AIM OF THE TASK:
Please write the following entries out once more, exactly.

------------------------

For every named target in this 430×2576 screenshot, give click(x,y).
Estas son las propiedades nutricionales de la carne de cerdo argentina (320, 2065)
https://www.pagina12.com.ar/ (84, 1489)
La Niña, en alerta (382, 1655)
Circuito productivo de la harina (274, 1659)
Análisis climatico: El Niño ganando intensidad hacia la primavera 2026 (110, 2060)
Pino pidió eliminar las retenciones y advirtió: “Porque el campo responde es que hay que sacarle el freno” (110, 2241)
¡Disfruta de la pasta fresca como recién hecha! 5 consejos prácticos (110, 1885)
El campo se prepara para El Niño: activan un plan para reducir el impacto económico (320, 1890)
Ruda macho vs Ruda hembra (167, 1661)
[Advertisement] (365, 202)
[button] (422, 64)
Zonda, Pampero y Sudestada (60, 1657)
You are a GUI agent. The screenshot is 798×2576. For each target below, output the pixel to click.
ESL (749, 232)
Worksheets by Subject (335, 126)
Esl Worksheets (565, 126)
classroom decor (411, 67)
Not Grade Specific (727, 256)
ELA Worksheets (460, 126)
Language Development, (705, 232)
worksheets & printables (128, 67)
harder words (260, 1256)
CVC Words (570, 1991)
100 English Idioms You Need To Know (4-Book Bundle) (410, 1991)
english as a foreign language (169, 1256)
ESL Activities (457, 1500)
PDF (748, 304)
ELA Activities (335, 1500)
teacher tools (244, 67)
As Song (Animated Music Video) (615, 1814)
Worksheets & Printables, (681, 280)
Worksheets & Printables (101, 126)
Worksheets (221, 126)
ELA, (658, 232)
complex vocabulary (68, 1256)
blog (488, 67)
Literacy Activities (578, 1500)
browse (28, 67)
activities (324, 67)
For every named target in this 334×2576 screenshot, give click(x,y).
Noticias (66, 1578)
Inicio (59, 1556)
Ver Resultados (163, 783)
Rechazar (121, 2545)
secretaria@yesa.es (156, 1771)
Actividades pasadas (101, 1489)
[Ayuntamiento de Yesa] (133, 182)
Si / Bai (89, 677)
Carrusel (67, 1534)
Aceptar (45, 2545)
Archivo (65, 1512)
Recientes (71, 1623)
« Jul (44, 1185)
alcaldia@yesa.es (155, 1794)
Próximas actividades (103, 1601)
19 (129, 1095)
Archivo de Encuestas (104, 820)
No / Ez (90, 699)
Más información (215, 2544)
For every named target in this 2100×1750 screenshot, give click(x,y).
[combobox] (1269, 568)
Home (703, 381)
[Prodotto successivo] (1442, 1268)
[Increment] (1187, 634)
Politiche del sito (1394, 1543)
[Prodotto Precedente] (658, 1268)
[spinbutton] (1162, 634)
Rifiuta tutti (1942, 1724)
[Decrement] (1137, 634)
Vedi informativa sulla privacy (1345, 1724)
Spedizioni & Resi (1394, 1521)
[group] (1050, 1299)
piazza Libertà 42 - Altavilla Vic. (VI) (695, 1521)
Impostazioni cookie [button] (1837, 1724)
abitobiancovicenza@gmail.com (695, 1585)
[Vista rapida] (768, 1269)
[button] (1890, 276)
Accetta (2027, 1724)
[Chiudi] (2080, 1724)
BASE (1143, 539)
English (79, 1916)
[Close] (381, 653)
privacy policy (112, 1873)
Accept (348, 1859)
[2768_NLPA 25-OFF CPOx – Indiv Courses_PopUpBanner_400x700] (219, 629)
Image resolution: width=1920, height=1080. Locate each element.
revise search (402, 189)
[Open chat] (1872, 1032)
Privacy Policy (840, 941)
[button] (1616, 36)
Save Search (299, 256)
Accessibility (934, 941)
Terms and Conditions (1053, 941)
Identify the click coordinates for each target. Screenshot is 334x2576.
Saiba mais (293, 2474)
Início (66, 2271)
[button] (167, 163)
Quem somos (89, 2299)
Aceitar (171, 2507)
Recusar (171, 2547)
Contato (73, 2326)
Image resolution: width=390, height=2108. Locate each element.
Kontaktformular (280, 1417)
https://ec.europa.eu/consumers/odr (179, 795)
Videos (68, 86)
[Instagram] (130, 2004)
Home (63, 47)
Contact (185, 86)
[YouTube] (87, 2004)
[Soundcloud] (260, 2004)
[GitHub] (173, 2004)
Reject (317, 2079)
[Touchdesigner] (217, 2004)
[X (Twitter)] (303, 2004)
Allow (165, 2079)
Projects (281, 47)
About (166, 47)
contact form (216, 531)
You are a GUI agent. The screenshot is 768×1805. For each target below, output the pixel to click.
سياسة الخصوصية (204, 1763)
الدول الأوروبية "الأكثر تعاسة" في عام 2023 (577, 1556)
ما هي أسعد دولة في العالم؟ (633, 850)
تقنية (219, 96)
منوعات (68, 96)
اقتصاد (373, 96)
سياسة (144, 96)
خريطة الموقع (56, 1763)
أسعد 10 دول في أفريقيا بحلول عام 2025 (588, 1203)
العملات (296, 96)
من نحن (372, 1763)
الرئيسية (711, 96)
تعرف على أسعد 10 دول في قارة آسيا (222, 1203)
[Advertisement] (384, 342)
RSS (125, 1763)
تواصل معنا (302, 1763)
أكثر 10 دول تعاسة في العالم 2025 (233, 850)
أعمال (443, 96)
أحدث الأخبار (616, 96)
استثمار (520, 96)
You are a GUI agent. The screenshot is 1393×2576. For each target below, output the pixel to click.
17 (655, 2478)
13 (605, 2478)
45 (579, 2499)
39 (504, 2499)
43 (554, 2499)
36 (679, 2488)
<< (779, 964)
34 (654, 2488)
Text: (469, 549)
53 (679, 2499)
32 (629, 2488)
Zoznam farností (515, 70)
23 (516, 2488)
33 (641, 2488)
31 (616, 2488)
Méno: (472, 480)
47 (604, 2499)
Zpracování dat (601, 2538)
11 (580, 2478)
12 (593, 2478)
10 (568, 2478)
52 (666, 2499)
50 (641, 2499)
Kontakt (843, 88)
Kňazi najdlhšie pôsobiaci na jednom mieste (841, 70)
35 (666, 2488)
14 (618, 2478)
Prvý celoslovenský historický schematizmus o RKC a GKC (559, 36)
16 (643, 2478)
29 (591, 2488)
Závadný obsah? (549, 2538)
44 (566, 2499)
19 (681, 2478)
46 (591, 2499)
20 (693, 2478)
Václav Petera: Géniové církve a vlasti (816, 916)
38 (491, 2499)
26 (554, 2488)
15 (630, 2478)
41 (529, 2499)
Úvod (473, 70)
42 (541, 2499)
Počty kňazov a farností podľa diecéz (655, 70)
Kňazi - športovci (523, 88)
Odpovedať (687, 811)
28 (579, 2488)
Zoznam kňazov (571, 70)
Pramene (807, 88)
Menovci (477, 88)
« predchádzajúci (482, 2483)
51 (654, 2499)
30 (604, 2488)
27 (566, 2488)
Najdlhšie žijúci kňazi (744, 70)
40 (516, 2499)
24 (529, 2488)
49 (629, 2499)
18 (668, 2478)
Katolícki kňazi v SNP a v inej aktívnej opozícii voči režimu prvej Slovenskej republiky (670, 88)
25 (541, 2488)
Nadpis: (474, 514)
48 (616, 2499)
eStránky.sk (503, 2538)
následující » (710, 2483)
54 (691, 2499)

------------------------

SOLUTION:
For every named target in this 430×2576 screenshot, give click(x,y).
Estas son las propiedades nutricionales de la carne de cerdo argentina (320, 2065)
https://www.pagina12.com.ar/ (84, 1489)
La Niña, en alerta (382, 1655)
Circuito productivo de la harina (274, 1659)
Análisis climatico: El Niño ganando intensidad hacia la primavera 2026 (110, 2060)
Pino pidió eliminar las retenciones y advirtió: “Porque el campo responde es que hay que sacarle el freno” (110, 2241)
¡Disfruta de la pasta fresca como recién hecha! 5 consejos prácticos (110, 1885)
El campo se prepara para El Niño: activan un plan para reducir el impacto económico (320, 1890)
Ruda macho vs Ruda hembra (167, 1661)
[Advertisement] (365, 202)
[button] (422, 64)
Zonda, Pampero y Sudestada (60, 1657)
You are a GUI agent. The screenshot is 798×2576. For each target below, output the pixel to click.
ESL (749, 232)
Worksheets by Subject (335, 126)
Esl Worksheets (565, 126)
classroom decor (411, 67)
Not Grade Specific (727, 256)
ELA Worksheets (460, 126)
Language Development, (705, 232)
worksheets & printables (128, 67)
harder words (260, 1256)
CVC Words (570, 1991)
100 English Idioms You Need To Know (4-Book Bundle) (410, 1991)
english as a foreign language (169, 1256)
ESL Activities (457, 1500)
PDF (748, 304)
ELA Activities (335, 1500)
teacher tools (244, 67)
As Song (Animated Music Video) (615, 1814)
Worksheets & Printables, (681, 280)
Worksheets & Printables (101, 126)
Worksheets (221, 126)
ELA, (658, 232)
complex vocabulary (68, 1256)
blog (488, 67)
Literacy Activities (578, 1500)
browse (28, 67)
activities (324, 67)
For every named target in this 334×2576 screenshot, give click(x,y).
Noticias (66, 1578)
Inicio (59, 1556)
Ver Resultados (163, 783)
Rechazar (121, 2545)
secretaria@yesa.es (156, 1771)
Actividades pasadas (101, 1489)
[Ayuntamiento de Yesa] (133, 182)
Si / Bai (89, 677)
Carrusel (67, 1534)
Aceptar (45, 2545)
Archivo (65, 1512)
Recientes (71, 1623)
« Jul (44, 1185)
alcaldia@yesa.es (155, 1794)
Próximas actividades (103, 1601)
19 (129, 1095)
Archivo de Encuestas (104, 820)
No / Ez (90, 699)
Más información (215, 2544)
For every named target in this 2100×1750 screenshot, give click(x,y).
[combobox] (1269, 568)
Home (703, 381)
[Prodotto successivo] (1442, 1268)
[Increment] (1187, 634)
Politiche del sito (1394, 1543)
[Prodotto Precedente] (658, 1268)
[spinbutton] (1162, 634)
Rifiuta tutti (1942, 1724)
[Decrement] (1137, 634)
Vedi informativa sulla privacy (1345, 1724)
Spedizioni & Resi (1394, 1521)
[group] (1050, 1299)
piazza Libertà 42 - Altavilla Vic. (VI) (695, 1521)
Impostazioni cookie [button] (1837, 1724)
abitobiancovicenza@gmail.com (695, 1585)
[Vista rapida] (768, 1269)
[button] (1890, 276)
Accetta (2027, 1724)
[Chiudi] (2080, 1724)
BASE (1143, 539)
English (79, 1916)
[Close] (381, 653)
privacy policy (112, 1873)
Accept (348, 1859)
[2768_NLPA 25-OFF CPOx – Indiv Courses_PopUpBanner_400x700] (219, 629)
Image resolution: width=1920, height=1080. Locate each element.
revise search (402, 189)
[Open chat] (1872, 1032)
Privacy Policy (840, 941)
[button] (1616, 36)
Save Search (299, 256)
Accessibility (934, 941)
Terms and Conditions (1053, 941)
Identify the click coordinates for each target. Screenshot is 334x2576.
Saiba mais (293, 2474)
Início (66, 2271)
[button] (167, 163)
Quem somos (89, 2299)
Aceitar (171, 2507)
Recusar (171, 2547)
Contato (73, 2326)
Image resolution: width=390, height=2108. Locate each element.
Kontaktformular (280, 1417)
https://ec.europa.eu/consumers/odr (179, 795)
Videos (68, 86)
[Instagram] (130, 2004)
Home (63, 47)
Contact (185, 86)
[YouTube] (87, 2004)
[Soundcloud] (260, 2004)
[GitHub] (173, 2004)
Reject (317, 2079)
[Touchdesigner] (217, 2004)
[X (Twitter)] (303, 2004)
Allow (165, 2079)
Projects (281, 47)
About (166, 47)
contact form (216, 531)
You are a GUI agent. The screenshot is 768×1805. For each target below, output the pixel to click.
سياسة الخصوصية (204, 1763)
الدول الأوروبية "الأكثر تعاسة" في عام 2023 (577, 1556)
ما هي أسعد دولة في العالم؟ (633, 850)
تقنية (219, 96)
منوعات (68, 96)
اقتصاد (373, 96)
سياسة (144, 96)
خريطة الموقع (56, 1763)
أسعد 10 دول في أفريقيا بحلول عام 2025 (588, 1203)
العملات (296, 96)
من نحن (372, 1763)
الرئيسية (711, 96)
تعرف على أسعد 10 دول في قارة آسيا (222, 1203)
[Advertisement] (384, 342)
RSS (125, 1763)
تواصل معنا (302, 1763)
أكثر 10 دول تعاسة في العالم 2025 (233, 850)
أعمال (443, 96)
أحدث الأخبار (616, 96)
استثمار (520, 96)
You are a GUI agent. The screenshot is 1393×2576. For each target below, output the pixel to click.
17 (655, 2478)
13 (605, 2478)
45 (579, 2499)
39 (504, 2499)
43 (554, 2499)
36 (679, 2488)
<< (779, 964)
34 (654, 2488)
Text: (469, 549)
53 (679, 2499)
32 (629, 2488)
Zoznam farností (515, 70)
23 (516, 2488)
33 (641, 2488)
31 (616, 2488)
Méno: (472, 480)
47 (604, 2499)
Zpracování dat (601, 2538)
11 (580, 2478)
12 (593, 2478)
10 (568, 2478)
52 (666, 2499)
50 (641, 2499)
Kontakt (843, 88)
Kňazi najdlhšie pôsobiaci na jednom mieste (841, 70)
35 (666, 2488)
14 (618, 2478)
Prvý celoslovenský historický schematizmus o RKC a GKC (559, 36)
16 (643, 2478)
29 (591, 2488)
Závadný obsah? (549, 2538)
44 (566, 2499)
19 (681, 2478)
46 (591, 2499)
20 (693, 2478)
Václav Petera: Géniové církve a vlasti (816, 916)
38 (491, 2499)
26 (554, 2488)
15 (630, 2478)
41 (529, 2499)
Úvod (473, 70)
42 (541, 2499)
Počty kňazov a farností podľa diecéz (655, 70)
Kňazi - športovci (523, 88)
Odpovedať (687, 811)
28 (579, 2488)
Zoznam kňazov (571, 70)
Pramene (807, 88)
Menovci (477, 88)
« predchádzajúci (482, 2483)
51 (654, 2499)
30 (604, 2488)
27 (566, 2488)
Najdlhšie žijúci kňazi (744, 70)
40 (516, 2499)
24 (529, 2488)
49 (629, 2499)
18 (668, 2478)
Katolícki kňazi v SNP a v inej aktívnej opozícii voči režimu prvej Slovenskej republiky (670, 88)
25 (541, 2488)
Nadpis: (474, 514)
48 (616, 2499)
eStránky.sk (503, 2538)
následující » (710, 2483)
54 (691, 2499)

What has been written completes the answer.